EXPLORE THE MATERIAL:
a: In the article on work at the human-technology frontier, by what age are children already making educational decisions that affect their possible career paths?
b: Write the next part of the article on work at the human-technology frontier, picking up right after its last sentence.

EXERCISE PASSAGE:
^^^^

Imagine a world where a mobile phone app serves as a real-time translator between two people speaking different languages. Or where driverless trucks haul goods along the nation’s highways. Or where teams of engineers and robots use machine learning to design innovative cars and invent new medicines.
Much of this is already happening. But as automation and artificial intelligence push us toward this “human-technology frontier,” how do we prepare for the implications of the changing relationship between humans and the tools they use to work?
For the past year, researchers from EDC and Boston College have interviewed engineers, scientists, and people in the defense industry about these relationships. They have shared their findings in a new report: Building the Foundational Skills Needed for Success in Work at the Human-Technology Frontier.
“We learned that virtually all fields will be affected by emerging changes in automation and artificial intelligence, which has major implications for our educational system,” says EDC’s Sarita Pillai, who coauthored the report with colleagues Joyce Malyn-Smith and Carrie Parker.
The main takeaway? We need to take action now to shape the future workspace and to prepare young people for life at the human-technology frontier. Here are three ways to get started.
1. Invest in K–8 STEM learning
By age 13, children are already making educational decisions that impact potential career paths. This makes elementary and middle school a perfect time to invest in STEM learning programs—especially those that are actively trying to appeal to girls, students with disabilities, and students of color, all of whom are underrepresented in the STEM workplace.
But scaling up STEM programs such as robotics, 3-D printing, and computer science costs money. So does teacher training.
“I think industry is in a unique position where they could lead on this issue,” says Malyn-Smith, an expert on STEM careers and workforce development. “We have to get more companies to collaborate with schools. Innovative STEM programs are the lifeblood of the STEM talent pipeline.”

^^^^

DATA FOR REVIEW:
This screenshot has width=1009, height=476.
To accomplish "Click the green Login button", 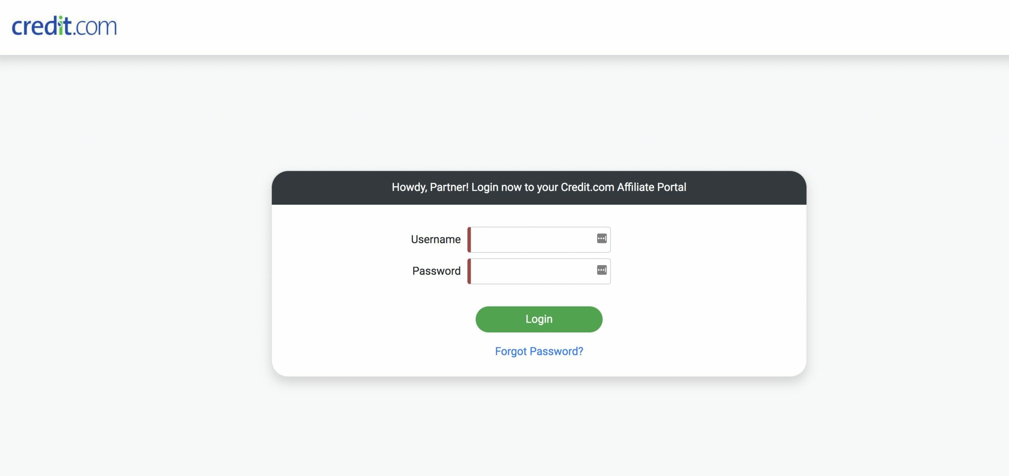I will [x=539, y=319].
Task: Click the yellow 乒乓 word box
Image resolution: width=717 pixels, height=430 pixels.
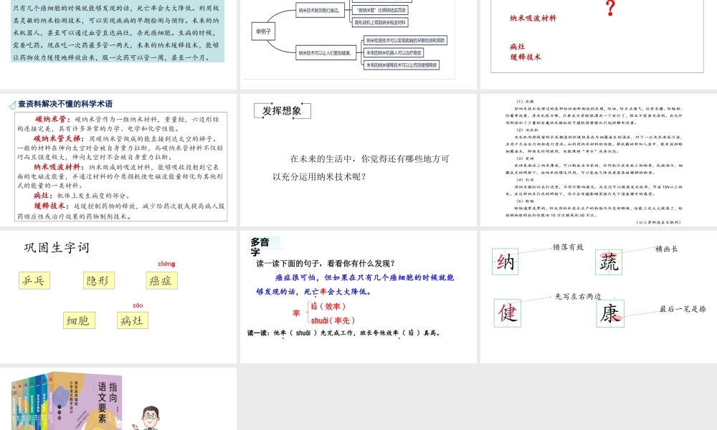Action: pyautogui.click(x=33, y=280)
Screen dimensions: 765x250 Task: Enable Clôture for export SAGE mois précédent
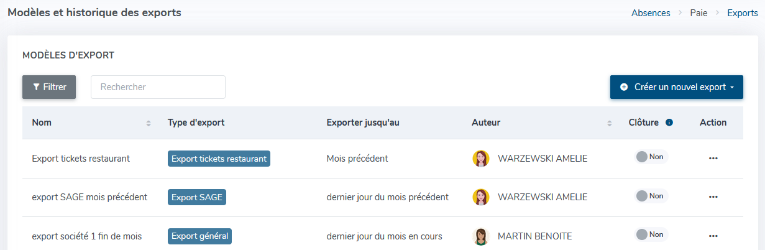click(650, 196)
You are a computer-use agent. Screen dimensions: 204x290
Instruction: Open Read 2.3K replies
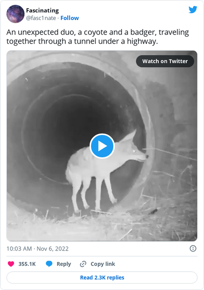pyautogui.click(x=102, y=277)
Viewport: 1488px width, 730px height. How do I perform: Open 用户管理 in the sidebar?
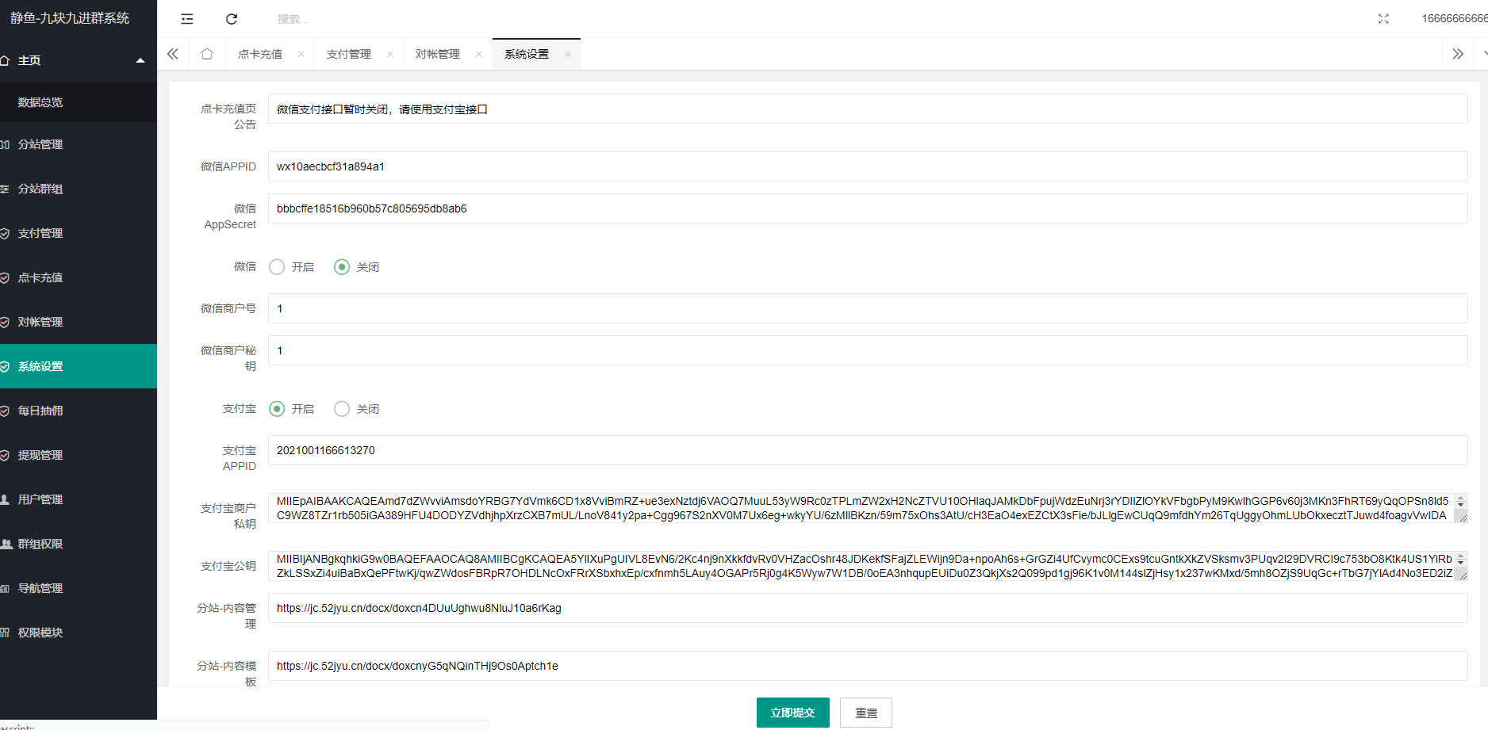40,499
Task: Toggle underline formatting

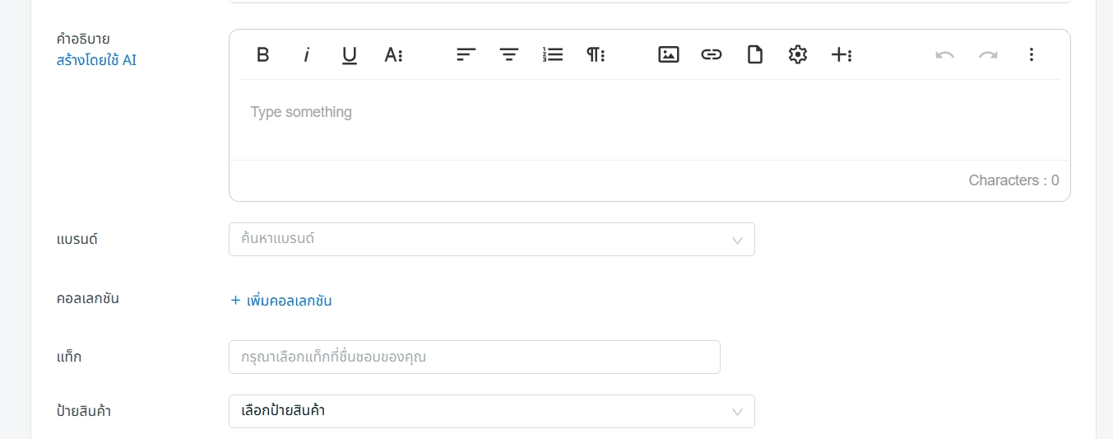Action: [x=349, y=54]
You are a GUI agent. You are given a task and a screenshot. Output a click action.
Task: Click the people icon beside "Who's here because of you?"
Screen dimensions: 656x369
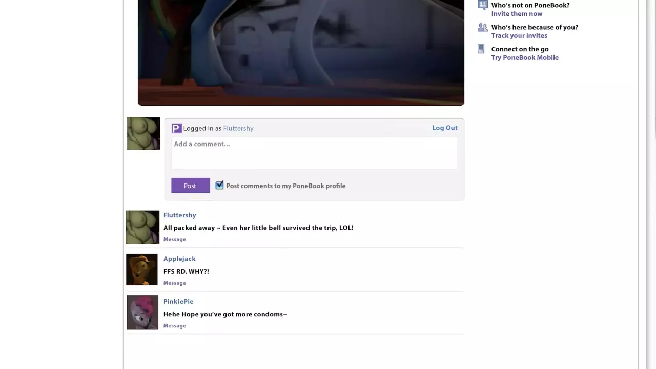click(482, 27)
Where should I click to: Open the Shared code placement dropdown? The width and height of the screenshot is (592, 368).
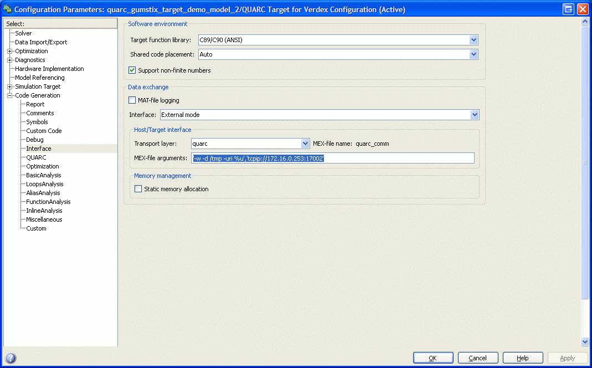[473, 54]
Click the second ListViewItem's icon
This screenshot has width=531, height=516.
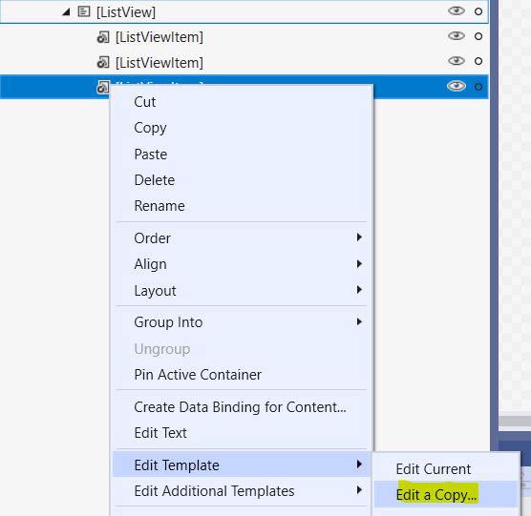pyautogui.click(x=103, y=62)
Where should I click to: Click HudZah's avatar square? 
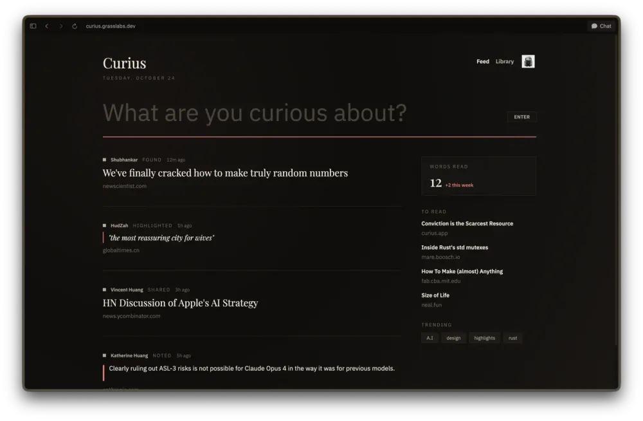pos(104,225)
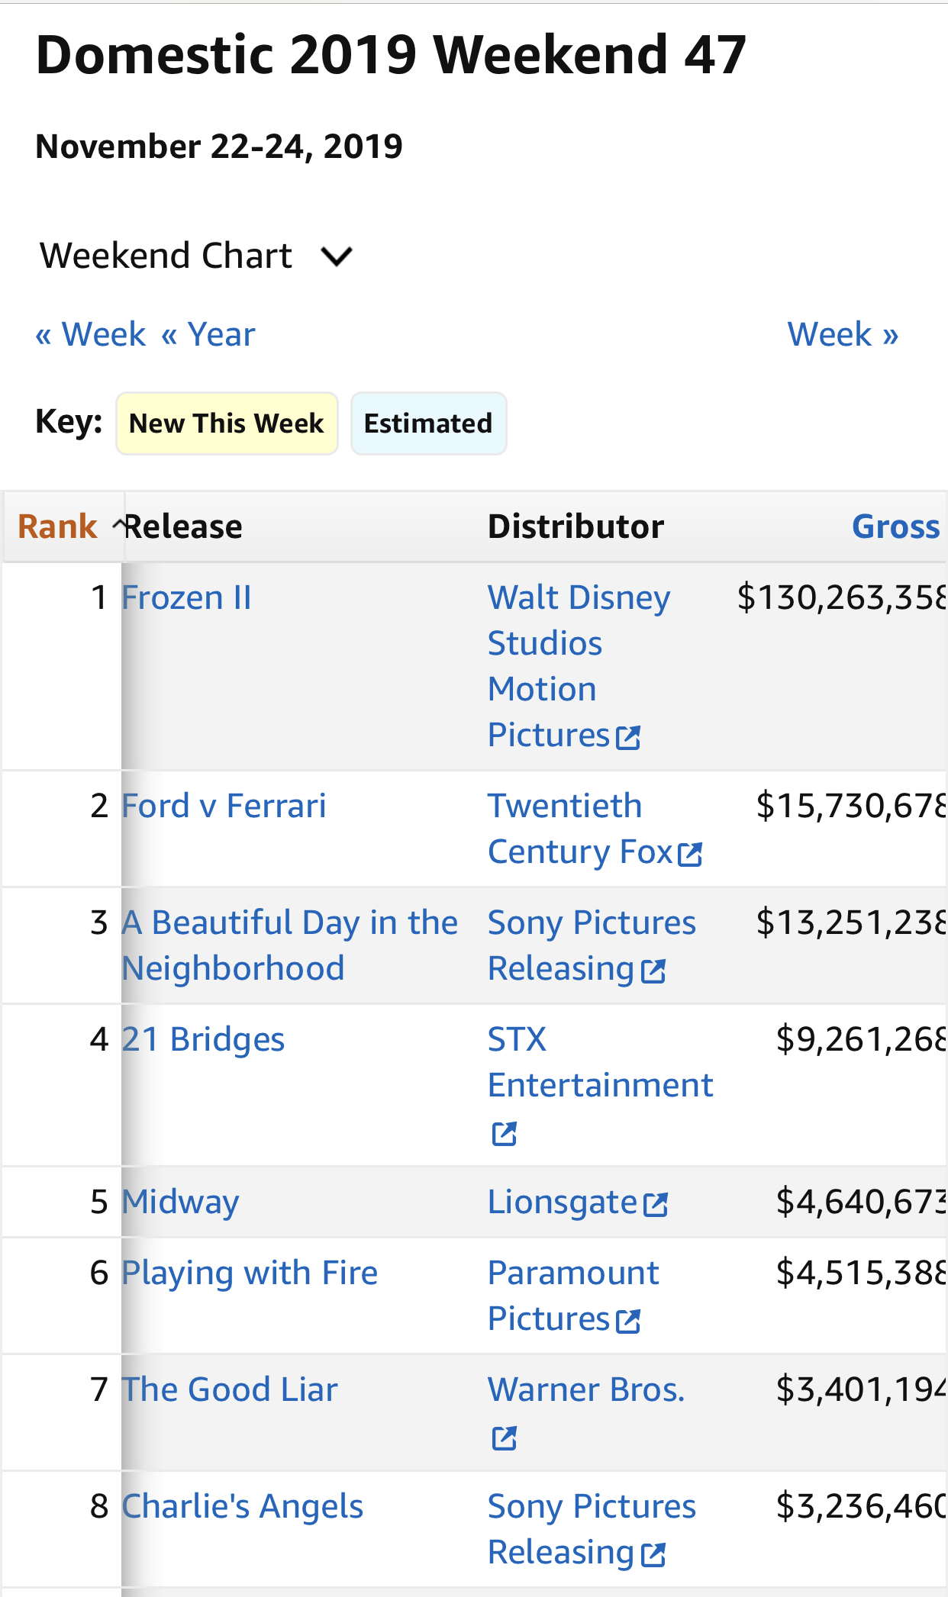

^^^^

YOUR WRITTEN ANSWERS:
a: By age 13.

b:
But educators and researchers also have a big role to play. Malyn-Smith points to the National Science Foundation’s ITEST program as a model of how STEM programs can spark children’s interest in using science, mathematics, engineering, and technology tools to explore the world around them.
“The goal of early STEM learning shouldn’t be to teach students to use various pieces of software, because most of those products will be obsolete by the time students join the workforce,” she says. “Rather, it’s about helping young people develop a comfort with using, modifying, and creating technologies, and developing the dispositions needed for future success that they will carry forward into the workforce. ITEST has done that exceptionally well.”
2. Plan for what could go wrong
For workers with the right set of technical skills, the future of work could be rife with opportunity. But as industries rely more on emerging technologies, the balance between the tasks humans do and the tasks computers do will change. The skills required for certain jobs may change rapidly. Many people may also experience job loss and economic uncertainty—a recipe for social strife.
The nature of some emerging industries may also introduce some new ethical concerns for humans to confront. For example, should we use gene editors to cure genetic disorders in humans? How do we prepare for a society where not everybody needs to work? And how do we prevent discrimination and bias from infecting the artificial intelligence and machine learning systems that we build?
Parker believes that industry and civic leaders need to address some of these issues now while the future of work is still taking shape.
“We don’t have to accept that the human-technology frontier will just happen to us,” says Parker. “We have an obligation to create the new workspace as we want to see it, an opportunity to encourage young people’s participation in that creation, and a responsibility to promote policies that will help us shape that future, even as the nature of work continues to change.”
3. Work together
If you ask industry experts, educators, and researchers to envision what work will look like two decades from now, you are likely to hear many different answers. But there is an emerging consensus that everyone must work together in order to best educate the STEM workers of the future.
“There can’t just be one set of players examining the future of work,” says Pillai. “Creating teams of researchers, educators, and industry professionals will spark the breakthroughs in STEM education that, frankly, we need.”
There are opportunities for more collaboration, adds Pillai, such as the Department of Labor working more closely with the Bureau of Labor Statistics to predict future trends. Industry experts should be at the table, too, she says, because they can see gaps in their employees’ skills and knowledge.
“Everyone is asking, ‘What are the STEM skills that we need to teach now?’ ’’ she says. “I think it’s a question that we can only answer together.”